======== Data for this exercise

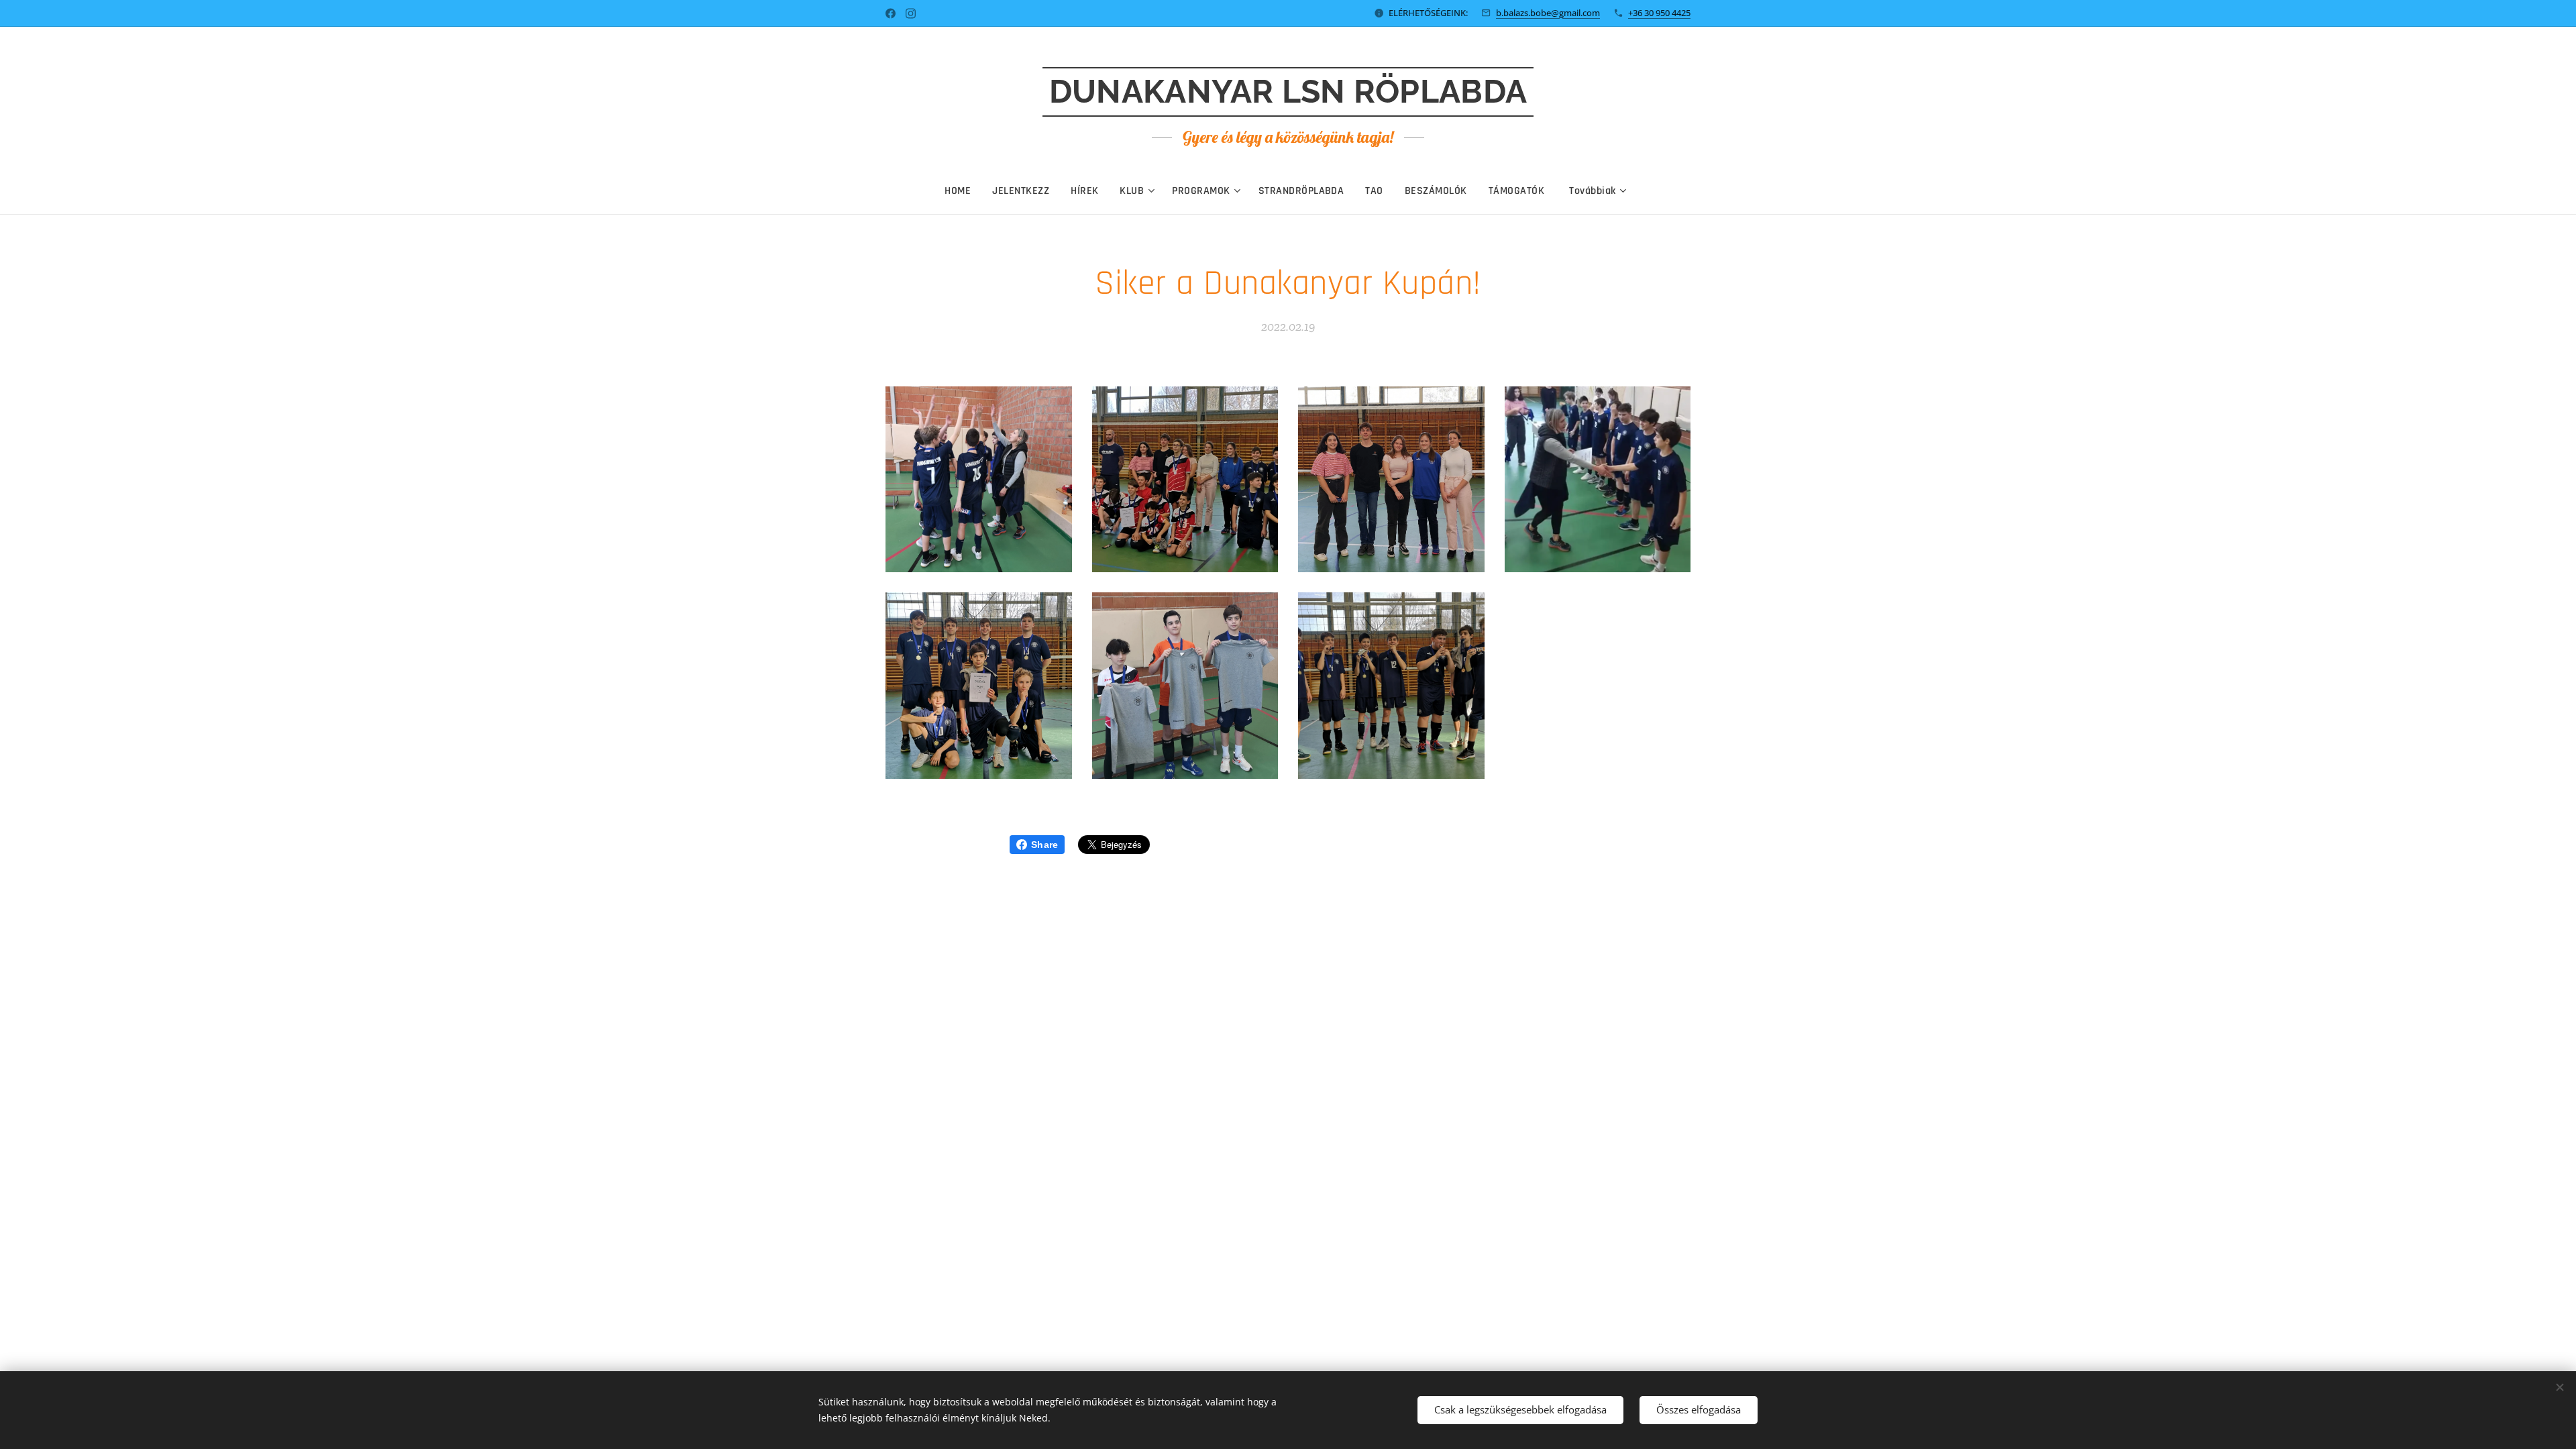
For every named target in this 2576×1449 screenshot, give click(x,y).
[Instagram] (910, 13)
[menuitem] (963, 191)
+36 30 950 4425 (1659, 13)
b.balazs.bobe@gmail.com (1548, 13)
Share (1044, 844)
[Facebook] (890, 13)
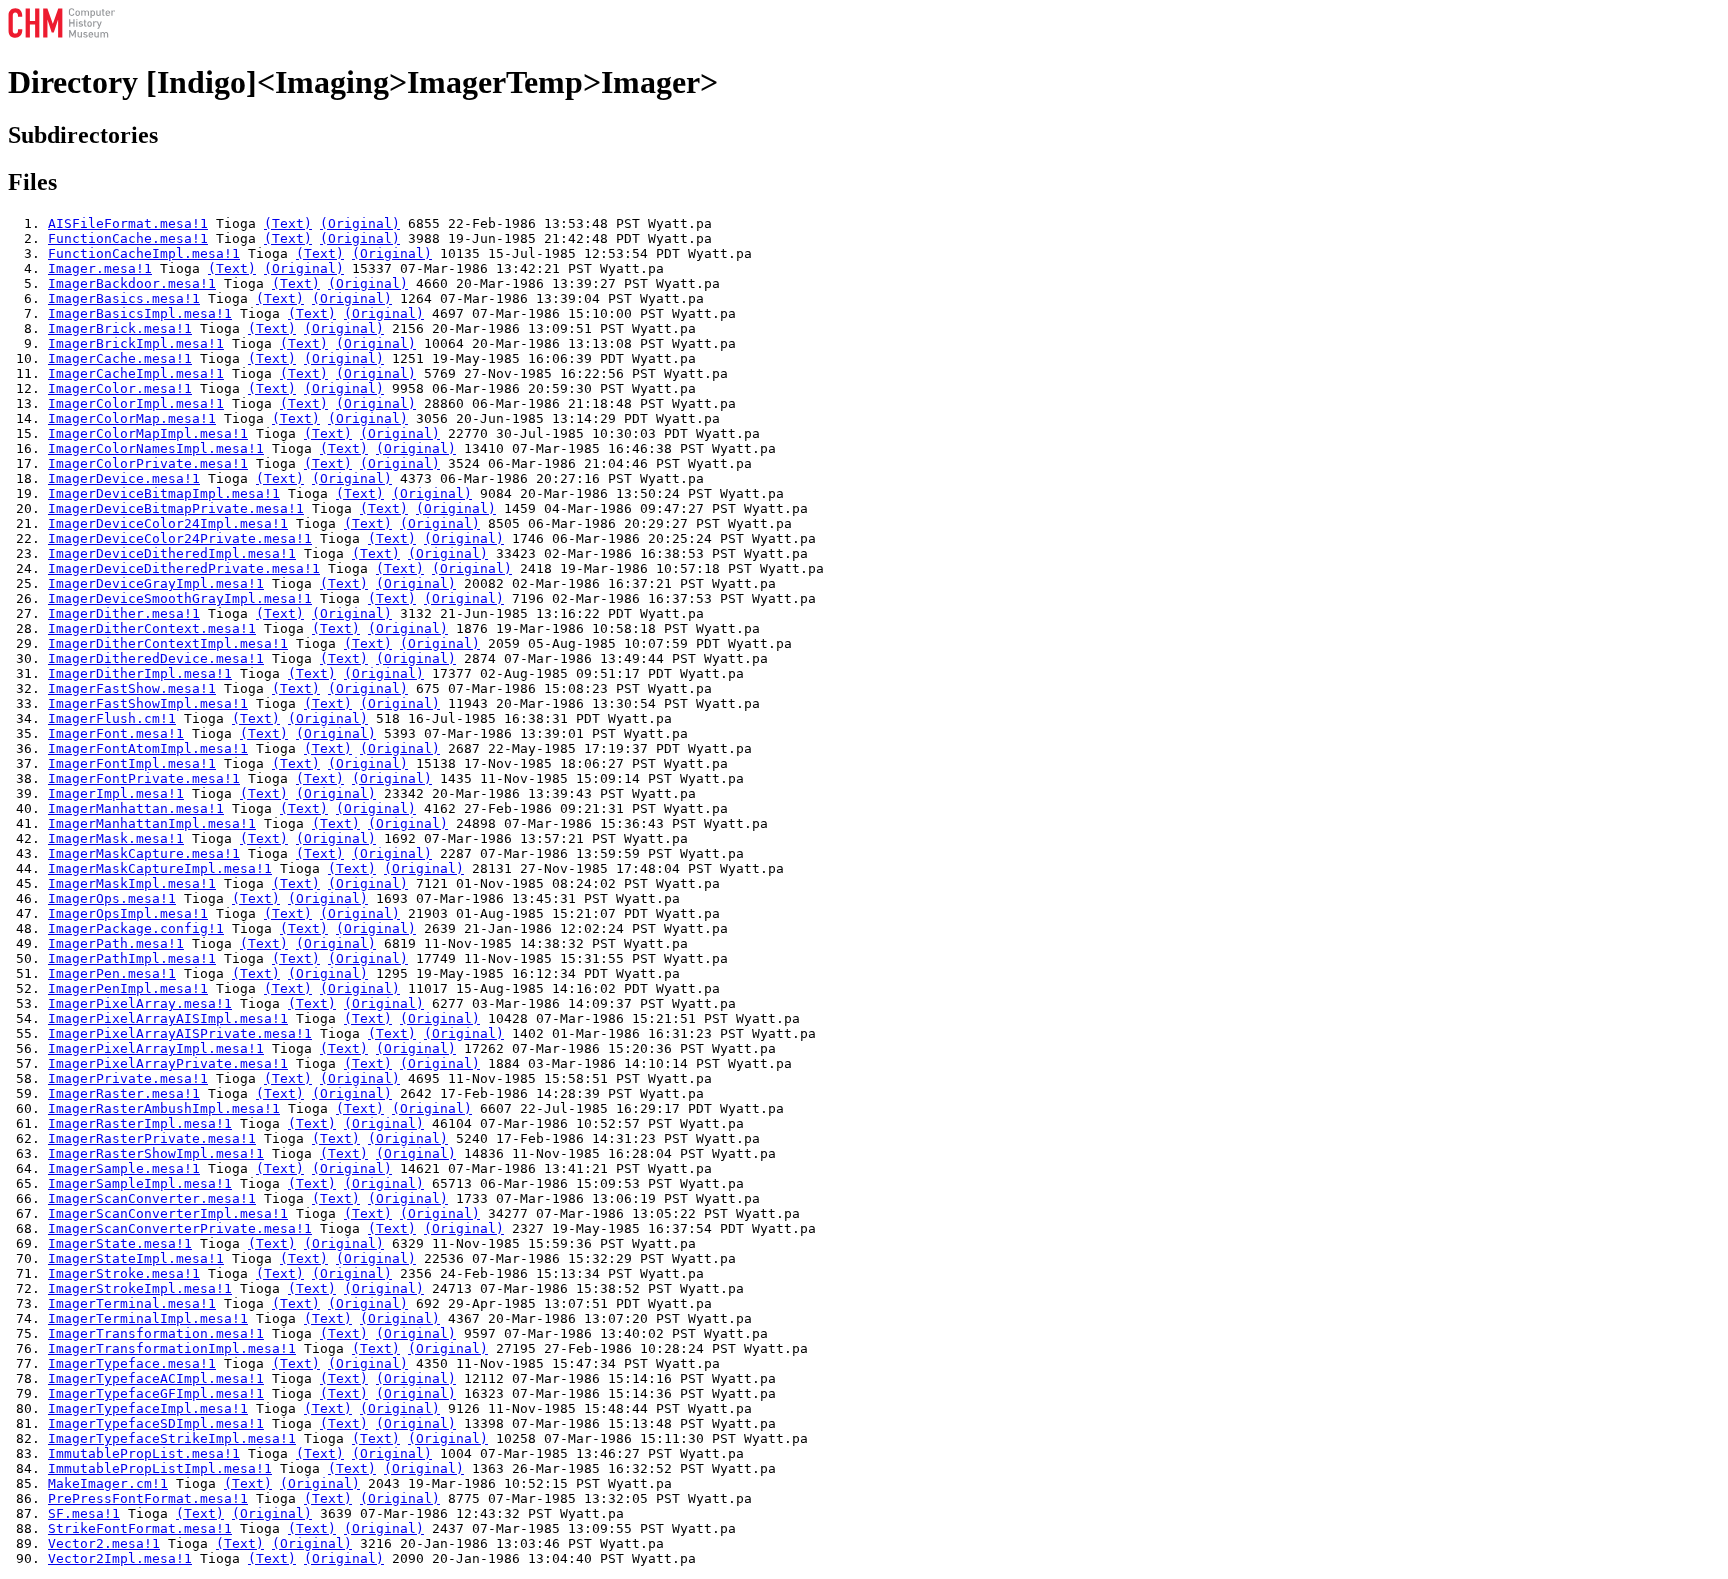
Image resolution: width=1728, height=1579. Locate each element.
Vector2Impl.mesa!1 (120, 1558)
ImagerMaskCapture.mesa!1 (144, 853)
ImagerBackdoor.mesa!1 (132, 283)
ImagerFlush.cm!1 (112, 718)
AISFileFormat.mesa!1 (128, 223)
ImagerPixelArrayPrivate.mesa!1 (168, 1063)
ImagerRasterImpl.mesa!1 (140, 1123)
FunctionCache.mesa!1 (128, 238)
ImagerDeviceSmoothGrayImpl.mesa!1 (180, 598)
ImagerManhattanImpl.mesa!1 (152, 823)
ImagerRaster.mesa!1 (124, 1093)
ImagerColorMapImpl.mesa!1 (148, 433)
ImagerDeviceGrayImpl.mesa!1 (156, 583)
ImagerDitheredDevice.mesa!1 (156, 658)
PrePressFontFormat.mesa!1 (148, 1498)
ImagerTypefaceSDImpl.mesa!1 (156, 1423)
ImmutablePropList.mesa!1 (144, 1453)
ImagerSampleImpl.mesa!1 (140, 1183)
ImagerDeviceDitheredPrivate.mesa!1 (184, 568)
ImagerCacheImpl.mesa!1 (136, 373)
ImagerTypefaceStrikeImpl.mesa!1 (172, 1438)
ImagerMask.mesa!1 (116, 838)
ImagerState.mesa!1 (120, 1243)
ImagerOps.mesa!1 (112, 898)
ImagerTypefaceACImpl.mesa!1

================

Exercise goal
Would you copy, unchanged, the stretch of the records above that begins at the line containing "ImagerRasterImpl.mesa!1 (140, 1123)" and ends at the line containing "ImagerDeviceDitheredPrivate.mesa!1 (184, 568)", and only that?

Response box
ImagerRasterImpl.mesa!1 (140, 1123)
FunctionCache.mesa!1 (128, 238)
ImagerDeviceSmoothGrayImpl.mesa!1 (180, 598)
ImagerManhattanImpl.mesa!1 (152, 823)
ImagerRaster.mesa!1 (124, 1093)
ImagerColorMapImpl.mesa!1 (148, 433)
ImagerDeviceGrayImpl.mesa!1 (156, 583)
ImagerDitheredDevice.mesa!1 (156, 658)
PrePressFontFormat.mesa!1 (148, 1498)
ImagerTypefaceSDImpl.mesa!1 (156, 1423)
ImmutablePropList.mesa!1 (144, 1453)
ImagerSampleImpl.mesa!1 (140, 1183)
ImagerDeviceDitheredPrivate.mesa!1 (184, 568)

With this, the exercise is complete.